Expand base set of alert metrics and determine priority levels

Question

Expand base set of alert metrics and determine priority levels

eljhkrr opened this issue 3 months ago · comments

Existing instance alert rules have been compiled here: https://docs.google.com/spreadsheets/d/1-sq1Bfz-8i3TyVn9rNcYzJKxcy4wreySUC3YAQH3nkA/edit#gid=0
These rules were built from audit data analysis in #35:
https://docs.google.com/spreadsheets/d/1ZAHqPidHckvfQUoGdcE2AlPjiduC3A0kyUDNCBYTltw/edit#gid=0
To make the alert system more usable, alert rules need to be reviewed against current deployment needs

mrjones · Answer 1 · Fri Apr 26 2024 22:41:41 GMT+0800 (China Standard Time)

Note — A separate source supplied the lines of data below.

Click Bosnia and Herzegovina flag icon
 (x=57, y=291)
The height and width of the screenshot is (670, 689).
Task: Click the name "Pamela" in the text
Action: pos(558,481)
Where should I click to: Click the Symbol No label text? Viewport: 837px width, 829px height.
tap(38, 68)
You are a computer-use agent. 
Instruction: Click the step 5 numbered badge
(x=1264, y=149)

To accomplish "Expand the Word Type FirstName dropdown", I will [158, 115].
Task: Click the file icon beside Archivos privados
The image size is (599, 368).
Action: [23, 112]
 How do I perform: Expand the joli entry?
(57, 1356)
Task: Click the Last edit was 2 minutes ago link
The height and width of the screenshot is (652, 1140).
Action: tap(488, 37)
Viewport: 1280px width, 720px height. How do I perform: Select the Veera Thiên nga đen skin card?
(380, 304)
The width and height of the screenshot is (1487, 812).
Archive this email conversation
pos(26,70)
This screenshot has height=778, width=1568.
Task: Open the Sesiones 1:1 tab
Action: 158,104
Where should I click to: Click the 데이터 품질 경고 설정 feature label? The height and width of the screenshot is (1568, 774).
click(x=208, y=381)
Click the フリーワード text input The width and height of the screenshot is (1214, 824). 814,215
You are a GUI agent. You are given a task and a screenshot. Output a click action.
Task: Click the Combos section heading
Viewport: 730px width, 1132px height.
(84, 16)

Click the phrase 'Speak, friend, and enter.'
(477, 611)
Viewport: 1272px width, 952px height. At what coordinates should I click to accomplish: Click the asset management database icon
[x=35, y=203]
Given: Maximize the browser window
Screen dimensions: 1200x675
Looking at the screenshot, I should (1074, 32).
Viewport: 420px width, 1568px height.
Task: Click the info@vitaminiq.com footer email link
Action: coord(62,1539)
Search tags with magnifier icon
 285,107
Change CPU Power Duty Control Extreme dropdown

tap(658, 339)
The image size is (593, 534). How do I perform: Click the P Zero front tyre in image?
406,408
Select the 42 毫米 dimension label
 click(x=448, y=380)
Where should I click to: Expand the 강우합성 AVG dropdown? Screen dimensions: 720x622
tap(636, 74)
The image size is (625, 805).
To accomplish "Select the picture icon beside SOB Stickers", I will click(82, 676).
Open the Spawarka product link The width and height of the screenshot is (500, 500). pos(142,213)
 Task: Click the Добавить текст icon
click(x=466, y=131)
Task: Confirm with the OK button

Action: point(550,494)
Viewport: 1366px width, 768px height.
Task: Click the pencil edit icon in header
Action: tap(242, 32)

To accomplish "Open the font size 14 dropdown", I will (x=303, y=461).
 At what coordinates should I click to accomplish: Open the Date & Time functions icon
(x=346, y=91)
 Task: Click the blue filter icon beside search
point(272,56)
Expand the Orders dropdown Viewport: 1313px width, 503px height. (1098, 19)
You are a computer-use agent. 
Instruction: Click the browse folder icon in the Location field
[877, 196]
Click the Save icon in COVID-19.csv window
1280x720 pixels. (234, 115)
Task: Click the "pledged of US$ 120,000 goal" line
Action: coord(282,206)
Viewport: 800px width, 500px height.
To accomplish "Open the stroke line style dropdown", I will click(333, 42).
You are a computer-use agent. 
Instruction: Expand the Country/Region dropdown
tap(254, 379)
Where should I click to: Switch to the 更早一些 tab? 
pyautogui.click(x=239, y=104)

@eljhkrr - we're now adding couch2pg backlog - is this a good place to capture the need to alert on that value? Current thinking is if it increases over a 24 hour period we should alert. Couch2pg runs every 6 hours on most medic prod instances

Elijah Karari · Answer 2 · Sat Apr 27 2024 05:03:38 GMT+0800 (China Standard Time)

Thanks @mrjones-plip, this is the right place for alert metric proposals. I've added it to the document to make it easier to review as a batch.

Elijah Karari · Answer 3 · Sat May 11 2024 04:18:10 GMT+0800 (China Standard Time)

More alert proposals for p0-p3 metrics added to the doc for consideration

mrjones · Answer 4 · Sat May 11 2024 06:07:19 GMT+0800 (China Standard Time)

Thanks for the update @eljhkrr !

Any alerts that are dependent on content from ingest data repo should be added there instead of in watchdog. We can do another bind mount of the alert config like we do for watchdog.

Elijah Karari · Answer 5 · Sat May 11 2024 06:21:12 GMT+0800 (China Standard Time)

Thanks @mrjones-plip, will keep in mind when making updates